• [Texte fourni]:
L'usine, tu voudrais n'avoir jamais y aller. Par contre il te faudra toujours trouver un moyen d'y rentrer.
Entrée à l'usine
Il n'y a pas le choix. Le moyen le plus sûr d'entrer à l'usine c'est de passer par une agence Intérim. Que ce soit pour enchaîner les missions, ou viser une embauche à long terme. Je suis boucher de formation. Quand je me présente en agence Intérim, on me place automatiquement comme désosseur/pareur. Tu dois savoir faire les deux. Désosser, c'est à dire planter le couteau dans les carcasses d'animaux fraîchement abattues pour détacher la viande des os qui la tiennent. Parer, c'est à dire enlever de la viande les couches de gras en trop qui la rendraient invendable.
Se rendre à l'usine n'est jamais simple. Les usines sont loin de la ville. Ça permet aux patrons d'être plus libres pour dégueulasser le coin, et du coup, le rendre moins cher pour y foutre encore plus d'usines. En plus, c'est toi qui paye la différence en transports. C'est dire si ça les arrange ! D'autant qu'en trois-huit, du matin ou de nuit, les transports sont rares. Quand tu n'as pas de voiture, comme beaucoup d'intérimaires, il te faut trouver quelqu'un pour te trimballer, et c'est rarement gratuit.
Passage aux vestiaires
Une fois arrivé à l'usine, dernière clope et passage obligé par les vestiaires pour enfiler la tenue réglementaire. Dans mon cas : blouse intégrale, bottes, charlotte, masque chirurgical, gilet de froid, gants en coton, un gant en cotte de maille, un tablier en cotte de maille sur lequel on noue enfin, un tablier de boucher. Comme tu l'imagines, c'est long à enfiler. Et du coup, ça t'oblige à rester suffisamment longtemps dans les vestiaires pour devoir se confronter aux autres ouvriers.

• [Consigne]:
Recopiez à l'identique le passage du texte sur le travail à l'usine en commençant à "Entrée à l'usine" et en terminant à "la rendraient invendable.".

• [Données extraites]:
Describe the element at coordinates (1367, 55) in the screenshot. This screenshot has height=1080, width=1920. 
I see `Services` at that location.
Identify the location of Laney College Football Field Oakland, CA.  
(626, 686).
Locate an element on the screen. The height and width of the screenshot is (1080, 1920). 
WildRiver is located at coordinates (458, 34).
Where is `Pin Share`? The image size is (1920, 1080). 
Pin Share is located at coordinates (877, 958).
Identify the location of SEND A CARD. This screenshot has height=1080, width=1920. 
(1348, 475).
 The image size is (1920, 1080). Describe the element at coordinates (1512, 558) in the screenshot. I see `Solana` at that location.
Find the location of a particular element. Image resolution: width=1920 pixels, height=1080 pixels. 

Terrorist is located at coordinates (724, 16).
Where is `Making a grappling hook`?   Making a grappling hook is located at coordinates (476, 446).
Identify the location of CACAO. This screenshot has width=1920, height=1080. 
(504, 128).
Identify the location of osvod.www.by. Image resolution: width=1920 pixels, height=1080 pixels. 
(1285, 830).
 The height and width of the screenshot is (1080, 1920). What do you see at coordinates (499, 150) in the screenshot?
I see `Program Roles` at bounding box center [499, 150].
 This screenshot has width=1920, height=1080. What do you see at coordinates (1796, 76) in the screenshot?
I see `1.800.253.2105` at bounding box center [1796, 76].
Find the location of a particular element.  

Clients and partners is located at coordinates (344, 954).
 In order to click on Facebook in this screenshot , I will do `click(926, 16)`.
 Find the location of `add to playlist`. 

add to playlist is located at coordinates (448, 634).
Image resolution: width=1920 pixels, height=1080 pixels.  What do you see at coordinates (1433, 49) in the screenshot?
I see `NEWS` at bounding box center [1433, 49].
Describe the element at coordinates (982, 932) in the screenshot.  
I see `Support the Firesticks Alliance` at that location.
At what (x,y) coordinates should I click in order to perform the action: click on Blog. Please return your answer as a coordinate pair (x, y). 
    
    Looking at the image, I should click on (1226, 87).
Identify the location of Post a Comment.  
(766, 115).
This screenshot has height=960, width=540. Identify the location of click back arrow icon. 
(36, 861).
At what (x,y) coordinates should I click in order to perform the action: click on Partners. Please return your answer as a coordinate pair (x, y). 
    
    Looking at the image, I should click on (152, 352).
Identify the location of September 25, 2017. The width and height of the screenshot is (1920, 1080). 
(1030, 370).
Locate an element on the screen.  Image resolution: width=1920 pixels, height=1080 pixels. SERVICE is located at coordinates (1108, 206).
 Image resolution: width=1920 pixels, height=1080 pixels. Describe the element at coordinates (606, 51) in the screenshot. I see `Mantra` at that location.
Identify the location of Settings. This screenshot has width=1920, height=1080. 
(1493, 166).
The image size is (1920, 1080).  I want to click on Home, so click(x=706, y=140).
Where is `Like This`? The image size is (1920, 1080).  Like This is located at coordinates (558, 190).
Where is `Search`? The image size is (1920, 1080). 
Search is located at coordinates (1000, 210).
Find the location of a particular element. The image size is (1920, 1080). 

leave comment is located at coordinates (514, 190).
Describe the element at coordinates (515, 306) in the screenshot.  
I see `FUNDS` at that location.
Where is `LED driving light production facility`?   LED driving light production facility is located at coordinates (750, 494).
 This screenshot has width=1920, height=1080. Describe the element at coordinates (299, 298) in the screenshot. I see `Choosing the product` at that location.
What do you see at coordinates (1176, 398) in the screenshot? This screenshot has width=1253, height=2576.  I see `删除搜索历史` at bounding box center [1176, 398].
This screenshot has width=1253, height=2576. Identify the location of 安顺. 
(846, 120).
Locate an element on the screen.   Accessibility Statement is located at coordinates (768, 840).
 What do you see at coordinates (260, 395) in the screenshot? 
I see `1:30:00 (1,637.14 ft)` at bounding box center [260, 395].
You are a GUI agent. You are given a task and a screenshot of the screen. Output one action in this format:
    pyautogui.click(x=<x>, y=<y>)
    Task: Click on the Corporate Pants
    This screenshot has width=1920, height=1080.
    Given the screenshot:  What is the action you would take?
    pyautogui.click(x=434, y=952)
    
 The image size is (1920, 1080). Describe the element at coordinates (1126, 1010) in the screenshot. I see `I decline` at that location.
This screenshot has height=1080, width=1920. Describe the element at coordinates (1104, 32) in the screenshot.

• [Exercice terminé]:
Entrée à l'usine
Il n'y a pas le choix. Le moyen le plus sûr d'entrer à l'usine c'est de passer par une agence Intérim. Que ce soit pour enchaîner les missions, ou viser une embauche à long terme. Je suis boucher de formation. Quand je me présente en agence Intérim, on me place automatiquement comme désosseur/pareur. Tu dois savoir faire les deux. Désosser, c'est à dire planter le couteau dans les carcasses d'animaux fraîchement abattues pour détacher la viande des os qui la tiennent. Parer, c'est à dire enlever de la viande les couches de gras en trop qui la rendraient invendable.